Lesson 2: How Bad Contractors Burn Investors (and How We Try to Be Different)

Patterns we see from clients burned by previous contractors:

• Big deposits, then silence
• Underbidding, then endless change orders
• Vague scopes that hide missing items

Cheap bids often become very expensive.

How we try to be different:

• Build highly detailed scopes upfront
• Reduce surprises, instead of burying them
• Price honestly—even if that means losing jobs to cheaper bids

Compare scopes, not just price.
A low number with missing assumptions is not a deal. It’s a trap.

Lesson 3: Systems and Communication Are Non-Negotiable

Before implementing systems, communication was messy.

Buildertrend changed everything. It allows us to:

• Post daily logs
• Share ongoing photos
• Keep schedules visible
• Track change orders
• Centralize communication

For long-distance investors, this eliminates guesswork and builds trust.

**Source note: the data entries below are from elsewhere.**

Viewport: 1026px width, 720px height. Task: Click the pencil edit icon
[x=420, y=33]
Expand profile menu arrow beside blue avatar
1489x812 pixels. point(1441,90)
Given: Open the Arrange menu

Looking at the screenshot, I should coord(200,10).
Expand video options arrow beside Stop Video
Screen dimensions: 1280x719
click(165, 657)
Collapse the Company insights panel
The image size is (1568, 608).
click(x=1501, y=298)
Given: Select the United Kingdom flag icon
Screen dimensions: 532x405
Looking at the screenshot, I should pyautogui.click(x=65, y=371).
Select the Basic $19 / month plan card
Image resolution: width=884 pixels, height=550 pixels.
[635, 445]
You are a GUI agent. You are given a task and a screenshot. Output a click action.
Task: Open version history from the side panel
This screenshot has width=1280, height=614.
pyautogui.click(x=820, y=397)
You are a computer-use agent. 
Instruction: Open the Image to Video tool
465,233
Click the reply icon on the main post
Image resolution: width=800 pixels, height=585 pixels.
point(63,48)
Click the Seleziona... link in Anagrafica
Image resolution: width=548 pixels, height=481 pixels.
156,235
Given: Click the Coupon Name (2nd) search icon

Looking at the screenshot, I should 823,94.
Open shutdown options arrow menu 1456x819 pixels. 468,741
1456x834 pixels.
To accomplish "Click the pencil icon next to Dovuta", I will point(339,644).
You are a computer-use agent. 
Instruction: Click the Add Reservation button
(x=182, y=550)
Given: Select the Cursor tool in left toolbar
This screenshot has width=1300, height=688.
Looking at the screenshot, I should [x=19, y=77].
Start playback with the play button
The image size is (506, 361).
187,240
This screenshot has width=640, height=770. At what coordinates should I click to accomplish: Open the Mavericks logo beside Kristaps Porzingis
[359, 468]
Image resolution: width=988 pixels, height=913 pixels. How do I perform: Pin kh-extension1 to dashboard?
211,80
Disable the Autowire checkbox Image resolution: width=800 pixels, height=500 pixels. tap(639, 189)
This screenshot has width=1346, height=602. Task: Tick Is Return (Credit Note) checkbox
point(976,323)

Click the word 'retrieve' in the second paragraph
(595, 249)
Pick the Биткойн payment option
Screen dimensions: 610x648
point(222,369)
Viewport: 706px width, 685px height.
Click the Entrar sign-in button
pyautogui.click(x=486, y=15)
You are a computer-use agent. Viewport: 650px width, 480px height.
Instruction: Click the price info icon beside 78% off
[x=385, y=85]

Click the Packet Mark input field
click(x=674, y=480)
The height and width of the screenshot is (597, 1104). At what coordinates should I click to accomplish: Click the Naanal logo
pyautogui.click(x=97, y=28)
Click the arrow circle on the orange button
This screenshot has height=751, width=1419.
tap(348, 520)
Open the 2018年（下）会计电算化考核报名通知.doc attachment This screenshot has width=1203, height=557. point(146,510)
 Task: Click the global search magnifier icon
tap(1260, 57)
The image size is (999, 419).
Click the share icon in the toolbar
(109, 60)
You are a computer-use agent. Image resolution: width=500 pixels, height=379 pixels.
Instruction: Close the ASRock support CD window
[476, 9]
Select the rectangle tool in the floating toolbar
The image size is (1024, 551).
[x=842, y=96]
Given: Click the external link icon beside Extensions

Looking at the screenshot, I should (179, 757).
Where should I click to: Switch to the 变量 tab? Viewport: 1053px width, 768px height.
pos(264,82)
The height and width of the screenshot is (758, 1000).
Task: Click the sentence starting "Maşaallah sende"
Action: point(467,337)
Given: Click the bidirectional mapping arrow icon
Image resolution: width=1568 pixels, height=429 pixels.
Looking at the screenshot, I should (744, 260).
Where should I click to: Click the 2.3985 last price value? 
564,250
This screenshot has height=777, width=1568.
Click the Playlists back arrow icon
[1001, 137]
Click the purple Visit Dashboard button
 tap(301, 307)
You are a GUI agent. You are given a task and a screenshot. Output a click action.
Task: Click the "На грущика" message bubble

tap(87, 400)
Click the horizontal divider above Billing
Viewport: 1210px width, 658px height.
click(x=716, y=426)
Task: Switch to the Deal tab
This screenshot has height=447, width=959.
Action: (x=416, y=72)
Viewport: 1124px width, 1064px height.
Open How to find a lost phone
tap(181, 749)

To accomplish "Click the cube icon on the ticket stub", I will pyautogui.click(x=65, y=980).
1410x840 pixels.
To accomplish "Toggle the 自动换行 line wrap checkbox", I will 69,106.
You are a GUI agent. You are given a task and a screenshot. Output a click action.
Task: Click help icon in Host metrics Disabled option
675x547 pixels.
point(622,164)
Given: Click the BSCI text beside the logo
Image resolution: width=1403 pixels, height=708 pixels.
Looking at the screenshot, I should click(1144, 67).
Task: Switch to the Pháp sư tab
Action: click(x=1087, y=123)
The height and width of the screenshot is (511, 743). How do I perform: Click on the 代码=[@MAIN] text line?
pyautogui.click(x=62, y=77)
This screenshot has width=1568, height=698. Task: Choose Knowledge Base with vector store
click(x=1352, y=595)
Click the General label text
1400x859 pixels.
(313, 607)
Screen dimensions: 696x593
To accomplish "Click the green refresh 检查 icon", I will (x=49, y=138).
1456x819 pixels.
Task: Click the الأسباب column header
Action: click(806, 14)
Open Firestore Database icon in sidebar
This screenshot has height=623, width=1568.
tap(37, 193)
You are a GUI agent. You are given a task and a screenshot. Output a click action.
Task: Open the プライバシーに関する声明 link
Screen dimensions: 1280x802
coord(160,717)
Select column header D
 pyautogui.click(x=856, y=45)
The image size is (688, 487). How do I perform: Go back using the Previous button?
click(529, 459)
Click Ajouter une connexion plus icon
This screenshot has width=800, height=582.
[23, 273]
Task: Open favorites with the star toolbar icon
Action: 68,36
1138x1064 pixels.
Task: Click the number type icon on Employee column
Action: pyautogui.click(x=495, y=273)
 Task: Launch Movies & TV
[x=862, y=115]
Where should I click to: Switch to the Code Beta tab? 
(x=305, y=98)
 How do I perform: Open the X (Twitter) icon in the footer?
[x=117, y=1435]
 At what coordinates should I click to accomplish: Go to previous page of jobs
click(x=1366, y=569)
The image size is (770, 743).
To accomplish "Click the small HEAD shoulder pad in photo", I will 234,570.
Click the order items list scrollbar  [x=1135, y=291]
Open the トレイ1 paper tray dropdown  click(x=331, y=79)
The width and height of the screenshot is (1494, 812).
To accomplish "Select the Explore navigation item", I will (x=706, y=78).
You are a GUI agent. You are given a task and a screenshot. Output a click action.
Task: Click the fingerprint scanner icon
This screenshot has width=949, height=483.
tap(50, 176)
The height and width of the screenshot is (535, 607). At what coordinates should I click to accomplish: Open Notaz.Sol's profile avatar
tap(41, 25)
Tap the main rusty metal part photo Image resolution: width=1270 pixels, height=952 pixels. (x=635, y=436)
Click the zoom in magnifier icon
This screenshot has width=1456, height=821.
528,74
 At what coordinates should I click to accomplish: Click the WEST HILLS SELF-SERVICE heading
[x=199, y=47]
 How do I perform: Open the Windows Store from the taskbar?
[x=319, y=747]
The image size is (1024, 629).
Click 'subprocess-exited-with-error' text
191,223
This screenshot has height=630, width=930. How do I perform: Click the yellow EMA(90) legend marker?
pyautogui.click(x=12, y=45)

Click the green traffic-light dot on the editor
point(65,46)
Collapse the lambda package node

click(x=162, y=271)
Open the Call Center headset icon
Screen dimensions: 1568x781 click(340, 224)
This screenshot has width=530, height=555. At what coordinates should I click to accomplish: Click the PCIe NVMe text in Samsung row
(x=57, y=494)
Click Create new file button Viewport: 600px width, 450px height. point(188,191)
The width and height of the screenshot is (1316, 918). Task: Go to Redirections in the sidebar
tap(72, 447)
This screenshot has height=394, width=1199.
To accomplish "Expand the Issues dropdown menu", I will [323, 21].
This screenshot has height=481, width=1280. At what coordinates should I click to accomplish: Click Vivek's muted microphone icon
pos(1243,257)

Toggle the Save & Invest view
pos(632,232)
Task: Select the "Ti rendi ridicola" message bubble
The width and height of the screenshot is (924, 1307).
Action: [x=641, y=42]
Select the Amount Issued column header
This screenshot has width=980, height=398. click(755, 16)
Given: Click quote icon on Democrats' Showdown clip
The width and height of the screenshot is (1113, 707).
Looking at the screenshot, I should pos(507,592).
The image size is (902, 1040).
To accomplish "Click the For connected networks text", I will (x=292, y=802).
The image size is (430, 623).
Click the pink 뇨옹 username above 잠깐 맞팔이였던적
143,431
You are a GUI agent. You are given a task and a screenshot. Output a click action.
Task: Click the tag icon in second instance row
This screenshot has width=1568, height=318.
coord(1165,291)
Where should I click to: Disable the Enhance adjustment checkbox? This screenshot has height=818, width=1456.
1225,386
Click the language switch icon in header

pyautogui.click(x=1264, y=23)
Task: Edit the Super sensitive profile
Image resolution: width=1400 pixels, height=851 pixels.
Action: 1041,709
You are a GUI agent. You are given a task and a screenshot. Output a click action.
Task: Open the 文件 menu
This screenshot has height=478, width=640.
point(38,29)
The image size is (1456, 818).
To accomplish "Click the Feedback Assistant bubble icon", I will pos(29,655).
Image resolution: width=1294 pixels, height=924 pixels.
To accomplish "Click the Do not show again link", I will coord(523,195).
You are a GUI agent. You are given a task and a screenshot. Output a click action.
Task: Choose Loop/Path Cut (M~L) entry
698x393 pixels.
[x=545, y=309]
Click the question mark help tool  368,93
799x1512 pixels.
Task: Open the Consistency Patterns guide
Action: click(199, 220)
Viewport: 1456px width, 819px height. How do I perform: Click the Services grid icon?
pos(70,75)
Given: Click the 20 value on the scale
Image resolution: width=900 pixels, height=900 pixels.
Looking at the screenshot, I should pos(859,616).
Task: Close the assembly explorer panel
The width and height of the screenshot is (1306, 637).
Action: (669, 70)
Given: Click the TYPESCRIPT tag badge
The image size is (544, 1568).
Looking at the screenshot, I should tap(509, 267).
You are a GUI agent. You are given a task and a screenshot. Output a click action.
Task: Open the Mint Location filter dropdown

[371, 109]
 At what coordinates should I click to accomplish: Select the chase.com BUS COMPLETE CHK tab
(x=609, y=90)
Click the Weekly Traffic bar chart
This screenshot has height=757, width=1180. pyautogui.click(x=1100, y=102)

A GC without real systems is a liability.

Lesson 4: Tire Kickers and Unrealistic Budgets

Early on, we wasted huge amounts of time on deals that:

• Would never close
• Had unrealistic budgets
• Didn’t pencil even with perfect execution

Now we use a structured funnel:

  1. Request photos, rough scope, and comps

  2. Provide high-level ballpark ranges

  3. Build detailed scopes only once ranges are confirmed and the deal is real

Good contractors qualify clients just as much as clients qualify contractors.

Lesson 5: What We Self-Perform vs. What We Subcontract

Self-performing everything sounds great, but it’s inefficient and hard to scale.

We’ve found the balance:

In-house:
• Maintenance
• Small projects and punch work

Subcontracted:
• Electrical
• Plumbing
• HVAC
• Roofing
• Major framing/drywall

Subs work faster and cleaner when properly managed.

Our job is to coordinate and hold them to standards—not to do everything ourselves.

Lesson 6: Contingencies, Change Orders, and Hidden Conditions

Older homes hide expensive surprises:

• Knob-and-tube wiring
• Galvanized pipes
• Broken sewer lines
• Rotten framing
• Structural sagging

Even inspectors don’t catch everything.

We aim to minimize change orders, but some are unavoidable. Investors must budget contingency—10–20% on large rehabs.

Lesson 7: HGTV, Champagne Taste, and Beer Budgets

TV lied to everyone.

Everything is more expensive than the “$100k whole-house” myth.

Investors must align:

• Finish level
• Neighborhood
• Exit strategy

C-class rentals do not need custom marble.

High-end flips need high-end finishes only if comps justify them.

A GC should push back when finishes don’t match the budget or strategy.

Lesson 8: Taking Over a Failed Job Is Brutal

“Can you fix what the last guy did?”
Yes… but it’s almost always painful.

We often find:

• Unsafe electrical
• Wrong plumbing
• No waterproofing
• Structurally unsound framing

Clients usually pay twice:

• Once to the bad contractor
• Once to the GC who has to fix everything

Hire right the first time. It’s cheaper.

Lesson 9: Line-Item Fights, Contractor Margins, and Multiple Contractors

Contractor margins exist for a reason:

• Staff
• Insurance
• Overhead
• Warranty work

Pushing every line item to the bone often encourages corner-cutting.

Multiple contractors on the same job with no hierarchy?
A disaster.

No single party is responsible, coordination breaks down, and warranty issues become unresolvable.

A real GC must control the project or decline it.

Lesson 10: Turning Down Work When Safety Is at Stake

We routinely refuse “lipstick only” jobs on unsafe properties.

Examples:

• Major electrical hazards
• Structural sagging
• Mold and moisture issues

Covering it up is dangerous and unethical.

We’d rather lose a job than help someone sell a ticking time bomb.

Closing: What I’m Proud Of After Two Years

I’m still learning, but I’m proud of what Off Leash Construction has become:

• Honest, transparent scoping
• A field team led by Paul that values systems over chaos
• A culture that won’t compromise on safety
• A process that treats investors as long-term partners

If you’re an investor, I hope this helps you evaluate contractors more clearly.

If you’re a contractor, I hope it challenges you to operate like a real business.

There is massive opportunity for investors and service providers who take this seriously.